Other countries, especially those with more concentrated banking systems, look enviously at the Sparkassen. In October 2015, the Demos thinktank produced a report arguing that the UK should create a similar network of not-for-profit banks. But are the Sparkassen really such paragons?

German households save a very high proportion of their earnings. Unlike the UK and Ireland, where households save principally in the form of pensions and property, German savers like to keep their money in banks. The success of the public savings banks stems from their role as principal savings vehicle for the famously thrifty German savers.

In fact, they are a little too successful. Savings banks have excess deposits. Ordinarily, an excess of deposits over lending opportunities would drive down interest rates to zero or below. Interest rates have fallen at Sparkassen, but not as much as might be expected, given Germany’s dismal record of both private and public sector investment. So how do Sparkassen manage to maintain positive returns to savers?

Simple. They place their excess deposits with larger institutions – the regional public banks (Landesbanken), and the Frankfurt-based asset manager Dekabank Group. Landesbanken provide wholesale banking services both within Germany and cross-border, while Dekabank manages an asset portfolio of about 155bn Euros, some of it in Luxembourg and Switzerland. In other words, Sparkassen export their excess deposits. The Sparkassen model depends on there being a tier of compliant larger banks that will find profitable investment opportunities both inside and outside Germany to generate the returns that Sparkassen want to provide to savers.
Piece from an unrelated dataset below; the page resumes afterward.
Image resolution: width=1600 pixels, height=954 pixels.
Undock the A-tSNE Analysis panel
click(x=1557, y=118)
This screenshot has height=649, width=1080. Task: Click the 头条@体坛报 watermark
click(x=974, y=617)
The Landesbanken and Dekabank together act like a giant sump.

The sump used to work well. Landesbanken pooled liquidity for the Sparkassen and lent to larger enterprises, while Dekabank invested excess deposits. But then the Landesbanken over-extended themselves, loading up on – among other things – American subprime MBS, risky investments in the Balkans and Irish property loans. In the 2008 financial crisis, several of the Landesbanken had to be bailed out. Since then, the Sparkassen’s equity stakes in the Landesbanken have gradually shrunk, replaced with municipal government ownership. Without this, the Sparkassen would have taken heavy losses.
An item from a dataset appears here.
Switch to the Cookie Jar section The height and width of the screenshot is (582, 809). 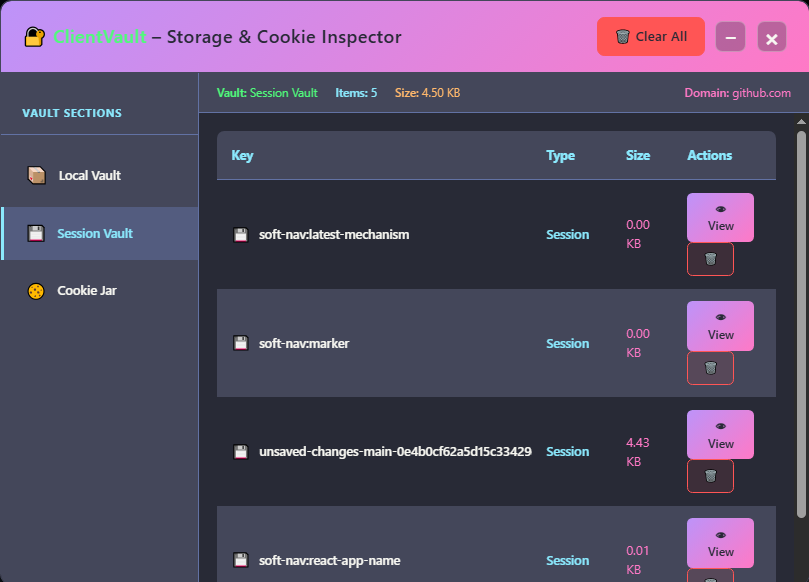pyautogui.click(x=87, y=291)
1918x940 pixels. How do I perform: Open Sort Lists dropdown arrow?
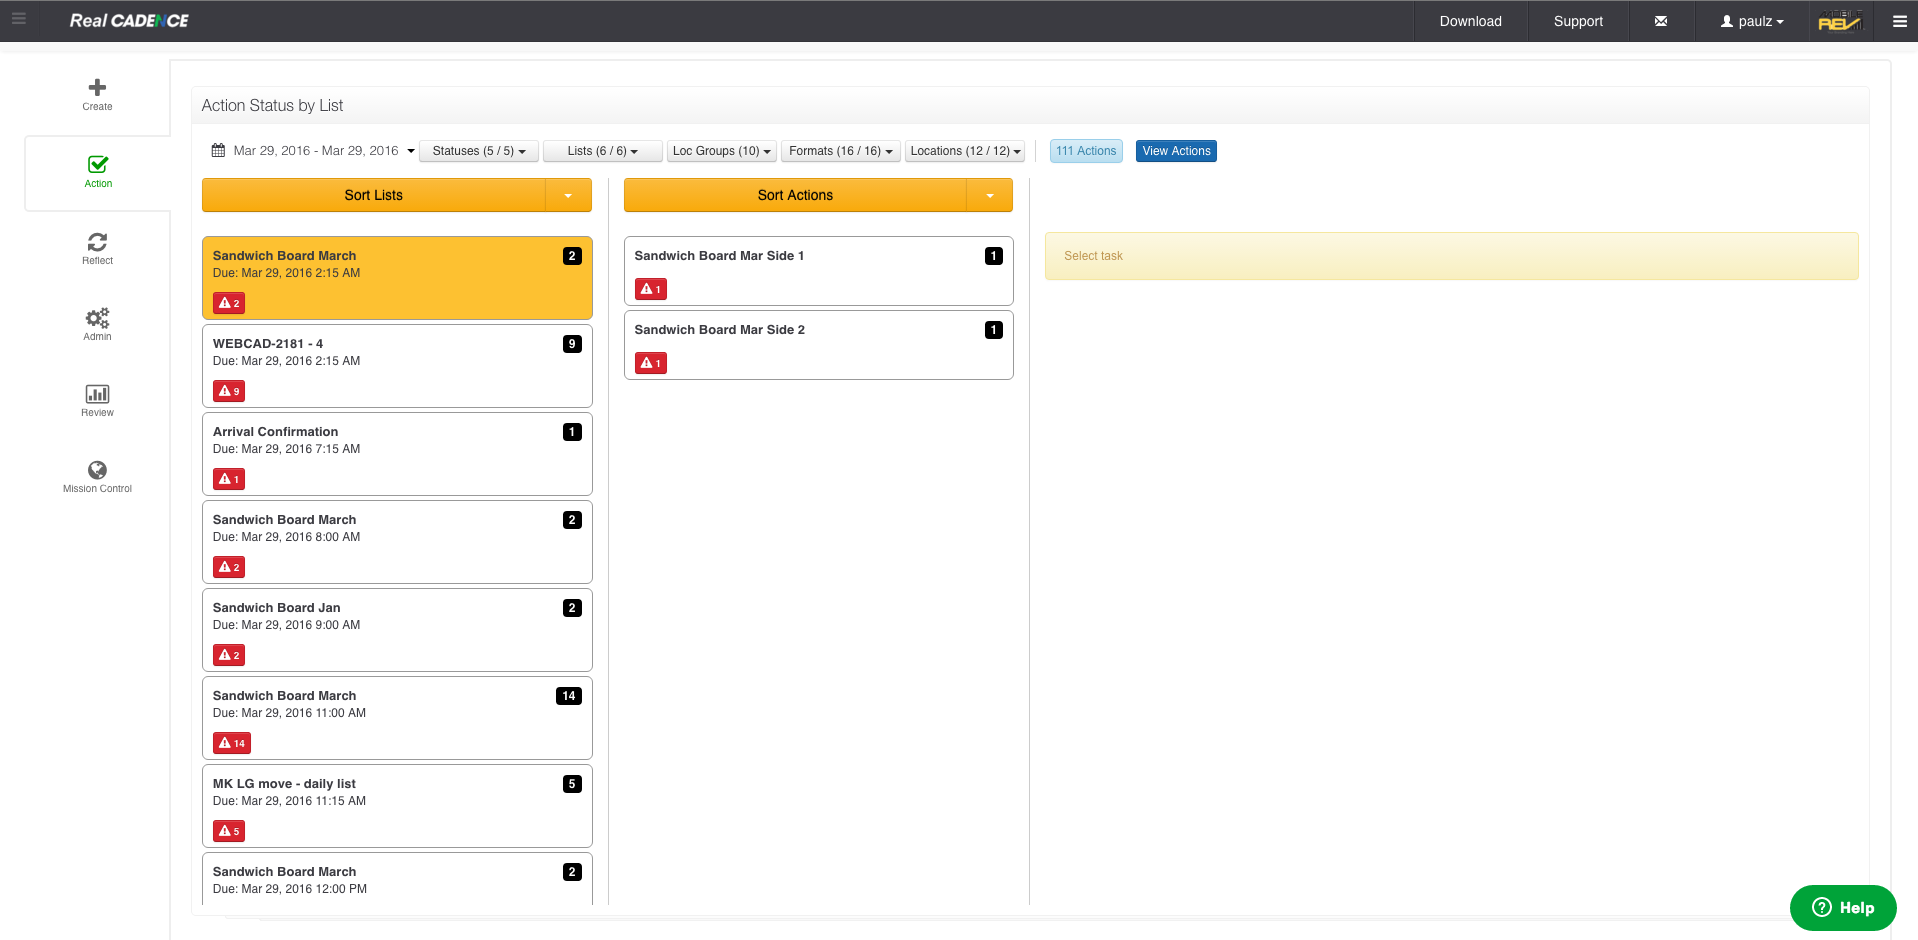pyautogui.click(x=568, y=196)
In 2011, the German Savings Bank Association (the Sparkassen’s umbrella organisation) bought out the Landesbanken’s stake in Dekabank. The Landesbanken are still too damaged to deliver the returns that Sparkassen want, and their new prudent lending model is not going to deliver much in the future either. So Dekabank, not Landesbanken, should now be regarded as the asset management part of the Sparkassen empire. The sump has changed its nature. But it doesn’t generate the returns that it used to – asset managers have to “reach for yield” to make respectable returns these days, and after their experience with the Landesbanken, the savings banks are understandably not too happy for their asset manager to do anything too risky. So the result is a profits squeeze for Sparkassen. They aren’t getting the returns, either on their own lending or on their assets under management at Dekabank, that they need in order to give positive returns to savers.

But it could get a whole lot worse. Because profitable investment opportunities in Germany are thin, the Sparkassen need Germany to export capital. Net capital outflows from Germany are the mirror image of its current account: the savings bank model therefore depends on Germany running a sustained current account surplus. But Germany’s export-led economic model is vulnerable to downturns elsewhere, notably in China. If the current account surplus falls, what will happen to the Sparkassen?